Anaphora;the repetition of the same word or phase at the beginning of successive clauses or verses.(contrast with epiphora and epistrophe.)
Antithesis; the juxtaposition of contrasting ideas in balanced phases.
Apostrophe;breaking off discourse to address some absent person or thing, the abstract quality, an inanimate object, or a nonexistent character.
Assonance; identity or similarity in sound between internal vowels in neighboring words.
Chiasmus: a verbal pattern in which the second half of an expression is balanced against the first but with parts reversed.
Euphemism: the substitution of an inoffensive term for one considered offensively explicit.
Hyperbole: an extravagant statement: the use of exaggerated terms for the purpose of emphasis or heightened effect.
Irony:the use of words to convey the opposite of their literal meaning. A statement or situation where the meaning is contradicted by the appearance or presentation of the idea.
Litotes: a figure of speech consisting of an understatement in which a affirmative is expressed by negating its opposite.
Metaphor: An implied comparison between two unlike things that actually have something important in common
Metonymy:a figure of speech in which on word or phase is substituted for another with which it is closely associated: also the rhetorical strategy of describing something indirectly by referring to things around it.
Onomatopoeia:the use of words that imitate the sounds associated with the objects or actions they refer to.

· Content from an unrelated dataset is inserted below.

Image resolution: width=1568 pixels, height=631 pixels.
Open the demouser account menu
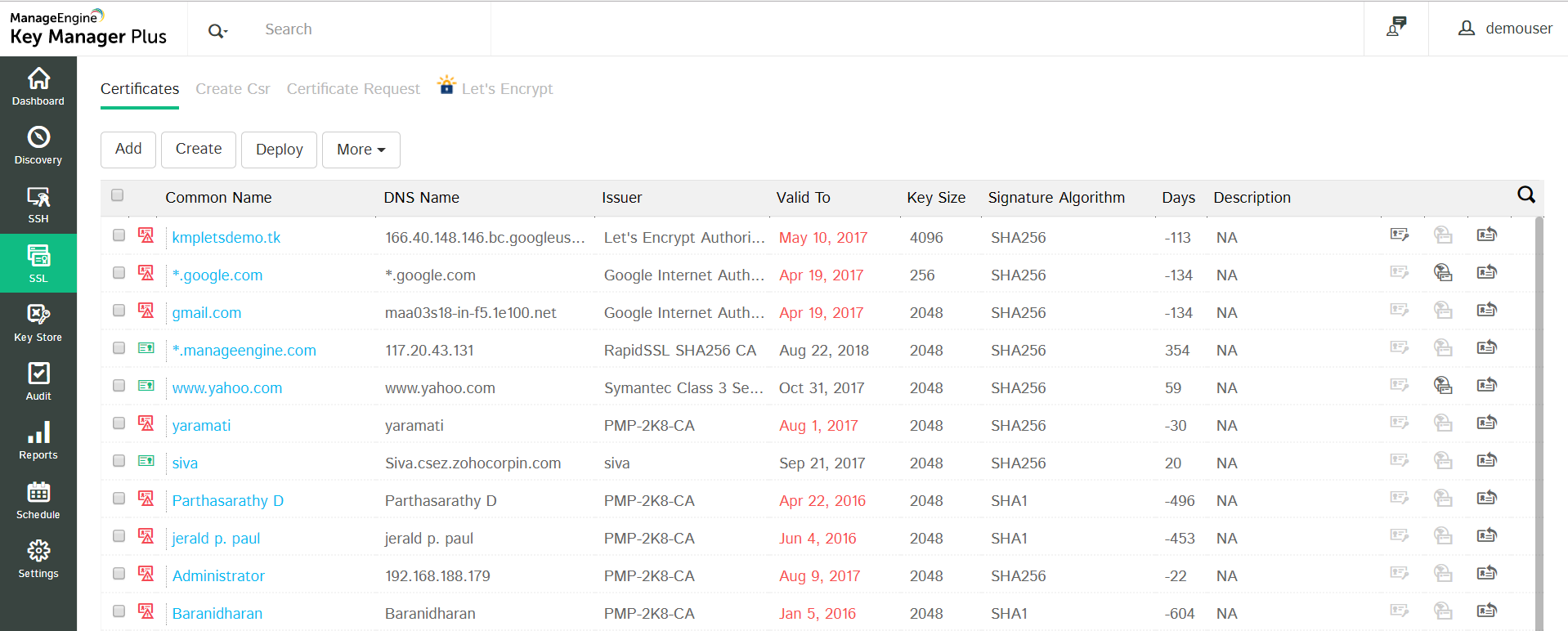point(1505,29)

Oxymoron: A figure of speech in which incongruous or contradictory terms appear side by side
Paradox; a statement that appears to contradict its self.,
Personification; A figure of speech in which an inanimate object or abstraction is endowed with human qualities or abilities.
Pun: a play on words sometimes on different senses of the same word and sometimes on the similar sense or sound of different words,
Simlie: a stated comparison (usually formed with "like" or "as") between two fundamentally dissimilar things that have certain qualities in common.
Synecdoche: a figure of speech in which a part is used to represent the whole( for example, ABCs for alphabet ) or the whole for a part ("england won the world cup in 1966")
Understatement: a figure of speech in which a writer or a speaker deliberately makes a situation seem less important or serious than it is.